▶ Work instruction
Below are some entries; can you quote all of them exactly?

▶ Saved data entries
Segment Open

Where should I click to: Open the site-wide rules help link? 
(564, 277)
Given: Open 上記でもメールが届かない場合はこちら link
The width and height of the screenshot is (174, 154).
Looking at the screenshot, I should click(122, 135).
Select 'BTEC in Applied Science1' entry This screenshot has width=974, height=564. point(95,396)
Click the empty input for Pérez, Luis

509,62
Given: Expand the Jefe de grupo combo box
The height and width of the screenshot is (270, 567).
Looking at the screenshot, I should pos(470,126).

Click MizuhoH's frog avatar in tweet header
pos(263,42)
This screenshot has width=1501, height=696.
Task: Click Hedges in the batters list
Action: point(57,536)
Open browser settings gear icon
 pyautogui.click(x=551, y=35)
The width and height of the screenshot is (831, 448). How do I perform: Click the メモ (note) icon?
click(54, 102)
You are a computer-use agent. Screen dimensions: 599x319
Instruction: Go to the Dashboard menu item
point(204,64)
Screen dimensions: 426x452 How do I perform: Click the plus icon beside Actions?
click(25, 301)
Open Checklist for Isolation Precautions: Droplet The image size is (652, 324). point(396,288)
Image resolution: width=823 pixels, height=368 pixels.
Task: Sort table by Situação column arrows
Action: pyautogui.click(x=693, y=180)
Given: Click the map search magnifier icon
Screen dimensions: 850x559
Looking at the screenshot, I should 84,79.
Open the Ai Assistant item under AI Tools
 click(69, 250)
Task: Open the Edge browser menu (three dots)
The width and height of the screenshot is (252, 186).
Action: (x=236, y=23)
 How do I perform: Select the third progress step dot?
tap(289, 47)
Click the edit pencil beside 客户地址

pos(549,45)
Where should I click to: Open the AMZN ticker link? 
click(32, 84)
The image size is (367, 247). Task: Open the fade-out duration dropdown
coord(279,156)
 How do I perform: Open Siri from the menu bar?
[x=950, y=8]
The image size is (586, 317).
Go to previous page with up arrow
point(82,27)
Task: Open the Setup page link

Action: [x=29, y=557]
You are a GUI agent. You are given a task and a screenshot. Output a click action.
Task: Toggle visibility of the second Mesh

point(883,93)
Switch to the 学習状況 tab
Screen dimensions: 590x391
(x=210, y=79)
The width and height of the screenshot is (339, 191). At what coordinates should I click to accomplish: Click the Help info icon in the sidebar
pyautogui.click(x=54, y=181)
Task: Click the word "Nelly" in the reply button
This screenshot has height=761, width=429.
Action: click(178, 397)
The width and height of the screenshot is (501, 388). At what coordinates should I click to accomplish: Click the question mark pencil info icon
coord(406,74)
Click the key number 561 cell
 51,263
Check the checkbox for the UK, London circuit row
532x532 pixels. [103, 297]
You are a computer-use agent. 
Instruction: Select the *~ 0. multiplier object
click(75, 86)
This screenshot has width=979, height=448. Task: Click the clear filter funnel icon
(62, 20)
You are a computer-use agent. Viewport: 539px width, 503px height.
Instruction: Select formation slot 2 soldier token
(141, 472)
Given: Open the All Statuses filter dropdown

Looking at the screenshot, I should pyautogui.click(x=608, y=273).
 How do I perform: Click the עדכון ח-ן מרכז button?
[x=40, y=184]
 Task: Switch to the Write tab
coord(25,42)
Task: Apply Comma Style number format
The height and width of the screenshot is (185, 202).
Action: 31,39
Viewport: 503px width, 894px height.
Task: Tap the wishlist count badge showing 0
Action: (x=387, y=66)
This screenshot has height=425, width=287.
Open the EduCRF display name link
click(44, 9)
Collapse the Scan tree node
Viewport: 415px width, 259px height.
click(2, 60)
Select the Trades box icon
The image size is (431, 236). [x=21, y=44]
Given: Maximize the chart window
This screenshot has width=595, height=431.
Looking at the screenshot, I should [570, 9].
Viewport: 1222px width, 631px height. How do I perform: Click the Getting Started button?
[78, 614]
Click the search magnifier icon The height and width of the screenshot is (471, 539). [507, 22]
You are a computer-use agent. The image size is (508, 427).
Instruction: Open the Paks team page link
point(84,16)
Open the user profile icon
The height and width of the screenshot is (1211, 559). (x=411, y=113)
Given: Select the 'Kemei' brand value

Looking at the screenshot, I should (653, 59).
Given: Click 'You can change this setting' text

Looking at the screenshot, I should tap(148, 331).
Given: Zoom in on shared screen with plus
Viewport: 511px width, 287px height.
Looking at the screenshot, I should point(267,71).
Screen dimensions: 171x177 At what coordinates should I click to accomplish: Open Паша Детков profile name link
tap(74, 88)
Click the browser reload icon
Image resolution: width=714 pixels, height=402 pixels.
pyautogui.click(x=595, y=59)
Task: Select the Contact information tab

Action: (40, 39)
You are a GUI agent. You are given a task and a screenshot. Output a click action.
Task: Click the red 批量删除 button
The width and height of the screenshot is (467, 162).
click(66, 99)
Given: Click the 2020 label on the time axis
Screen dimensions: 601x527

Segment Closed

▶ Response
Where should I click to: Open the site-wide rules help link? 
(564, 277)
Given: Open 上記でもメールが届かない場合はこちら link
The width and height of the screenshot is (174, 154).
Looking at the screenshot, I should click(122, 135).
Select 'BTEC in Applied Science1' entry This screenshot has width=974, height=564. point(95,396)
Click the empty input for Pérez, Luis

509,62
Given: Expand the Jefe de grupo combo box
The height and width of the screenshot is (270, 567).
Looking at the screenshot, I should pos(470,126).

Click MizuhoH's frog avatar in tweet header
pos(263,42)
This screenshot has width=1501, height=696.
Task: Click Hedges in the batters list
Action: point(57,536)
Open browser settings gear icon
 pyautogui.click(x=551, y=35)
The width and height of the screenshot is (831, 448). How do I perform: Click the メモ (note) icon?
click(54, 102)
You are a computer-use agent. Screen dimensions: 599x319
Instruction: Go to the Dashboard menu item
point(204,64)
Screen dimensions: 426x452 How do I perform: Click the plus icon beside Actions?
click(25, 301)
Open Checklist for Isolation Precautions: Droplet The image size is (652, 324). point(396,288)
Image resolution: width=823 pixels, height=368 pixels.
Task: Sort table by Situação column arrows
Action: pyautogui.click(x=693, y=180)
Given: Click the map search magnifier icon
Screen dimensions: 850x559
Looking at the screenshot, I should 84,79.
Open the Ai Assistant item under AI Tools
 click(69, 250)
Task: Open the Edge browser menu (three dots)
The width and height of the screenshot is (252, 186).
Action: (x=236, y=23)
 How do I perform: Select the third progress step dot?
tap(289, 47)
Click the edit pencil beside 客户地址

pos(549,45)
Where should I click to: Open the AMZN ticker link? 
click(32, 84)
The image size is (367, 247). Task: Open the fade-out duration dropdown
coord(279,156)
 How do I perform: Open Siri from the menu bar?
[x=950, y=8]
The image size is (586, 317).
Go to previous page with up arrow
point(82,27)
Task: Open the Setup page link

Action: [x=29, y=557]
You are a GUI agent. You are given a task and a screenshot. Output a click action.
Task: Toggle visibility of the second Mesh

point(883,93)
Switch to the 学習状況 tab
Screen dimensions: 590x391
(x=210, y=79)
The width and height of the screenshot is (339, 191). At what coordinates should I click to accomplish: Click the Help info icon in the sidebar
pyautogui.click(x=54, y=181)
Task: Click the word "Nelly" in the reply button
This screenshot has height=761, width=429.
Action: click(178, 397)
The width and height of the screenshot is (501, 388). At what coordinates should I click to accomplish: Click the question mark pencil info icon
coord(406,74)
Click the key number 561 cell
 51,263
Check the checkbox for the UK, London circuit row
532x532 pixels. [103, 297]
You are a computer-use agent. 
Instruction: Select the *~ 0. multiplier object
click(75, 86)
This screenshot has width=979, height=448. Task: Click the clear filter funnel icon
(62, 20)
You are a computer-use agent. Viewport: 539px width, 503px height.
Instruction: Select formation slot 2 soldier token
(141, 472)
Given: Open the All Statuses filter dropdown

Looking at the screenshot, I should pyautogui.click(x=608, y=273).
 How do I perform: Click the עדכון ח-ן מרכז button?
[x=40, y=184]
 Task: Switch to the Write tab
coord(25,42)
Task: Apply Comma Style number format
The height and width of the screenshot is (185, 202).
Action: 31,39
Viewport: 503px width, 894px height.
Task: Tap the wishlist count badge showing 0
Action: (x=387, y=66)
This screenshot has height=425, width=287.
Open the EduCRF display name link
click(44, 9)
Collapse the Scan tree node
Viewport: 415px width, 259px height.
click(2, 60)
Select the Trades box icon
The image size is (431, 236). [x=21, y=44]
Given: Maximize the chart window
This screenshot has width=595, height=431.
Looking at the screenshot, I should [570, 9].
Viewport: 1222px width, 631px height. How do I perform: Click the Getting Started button?
[78, 614]
Click the search magnifier icon The height and width of the screenshot is (471, 539). [507, 22]
You are a computer-use agent. The image size is (508, 427).
Instruction: Open the Paks team page link
point(84,16)
Open the user profile icon
The height and width of the screenshot is (1211, 559). (x=411, y=113)
Given: Select the 'Kemei' brand value

Looking at the screenshot, I should (653, 59).
Given: Click 'You can change this setting' text

Looking at the screenshot, I should tap(148, 331).
Given: Zoom in on shared screen with plus
Viewport: 511px width, 287px height.
Looking at the screenshot, I should point(267,71).
Screen dimensions: 171x177 At what coordinates should I click to accomplish: Open Паша Детков profile name link
tap(74, 88)
Click the browser reload icon
Image resolution: width=714 pixels, height=402 pixels.
pyautogui.click(x=595, y=59)
Task: Select the Contact information tab

Action: (40, 39)
You are a GUI agent. You are given a task and a screenshot. Output a click action.
Task: Click the red 批量删除 button
The width and height of the screenshot is (467, 162).
click(66, 99)
Given: Click the 2020 label on the time axis
Screen dimensions: 601x527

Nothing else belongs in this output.